We could also bet that this announcement about stopping the German nuclear power plants will service as a pretext for the operators to increase their prices—just as the accident at Fukushima did. For them, all pretexts are good, and “saving the environment” is a very useful one.
If prices go up, this means that the popular classes will have even more difficulty to heat their homes, and that their means of transportation will be even more run down—while the wealthy will continue to take private jets when they want. In the capitalist market, it is obviously the user who ends up paying the bill. And, once again, the poor will pay.
In this capitalist society, every choice, every policy turns back against the population, the workers, and finally against the interests of society.
Insofar as decisions are not taken consciously and collectively, weighing all their consequences, but only in secret administrative councils, or by governments entirely in the service of private owners, there will be dangers everywhere.
The future must not abandon technology, we must not try, in a reactionary and illusory fashion, to withdraw into small, local production. More than ever, production must be collectivized, the means of production socialized, on the level of the whole planet. This is precisely the result for which the whole development of the productive forces has prepared.
For technical progress to benefit all of society, without destroying human beings or nature, it is necessary and vital to put an end to capitalism.
But, someone asks, what about the present?
It’s necessary that the workers, the consumers, the neighbors of all the industrial facilities be able to make all the decisions, technical as well as economic, that they be able to oversee how the decisions are carried out, that they have a permanent control over all the steps of implementing the decisions.
It’s necessary that the workers be able to exchange all the information they have and that they be able to make it public without any hindrance. Even more than other facilities, the nuclear power plants must be totally transparent. To impose such a control is a permanent fight, which must be carried out as collectively as possible. It’s necessary that we not let ourselves be exploited, nor endangered, nor poisoned.
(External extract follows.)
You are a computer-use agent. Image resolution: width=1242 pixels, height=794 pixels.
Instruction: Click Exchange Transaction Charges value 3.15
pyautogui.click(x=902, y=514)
This is where the problem of nuclear energy joins all the other problems. It’s necessary to get rid of industrial and commercial secrecy, to get rid of business secrets in all the workplaces; they serve only to hide the worst attacks against society by the capitalist owners. Control by society over all economic activity is the only way to open a perspective of scientific and technical progress mastered by humanity.
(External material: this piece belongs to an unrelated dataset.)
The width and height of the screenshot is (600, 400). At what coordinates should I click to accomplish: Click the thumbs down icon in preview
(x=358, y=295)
To be able really and durably to impose such control, it’s necessary to take the means of production out of the hands of the capitalists who own them, in order to place them under the direct and conscious control of the workers.
It is only thus that we will be able to completely master the production of riches to satisfy the needs of humanity without risk for the population, without endangering nature. The decisions of society in all domains could be made collectively, on the scale of the whole planet, taking into account the long-term consequences, as well as the immediate ones.
We’ll end with this quote from Marx: “From the standpoint of a higher economic form of society, private ownership of the globe by single individuals will appear quite as absurd as private ownership of one man by another. Even a whole society, a nation, or even all simultaneously existing societies taken together, are not the owners of the globe. They are only its possessors, its usufructuaries, and, like boni patres familias, they must hand it down to succeeding generations in an improved condition.”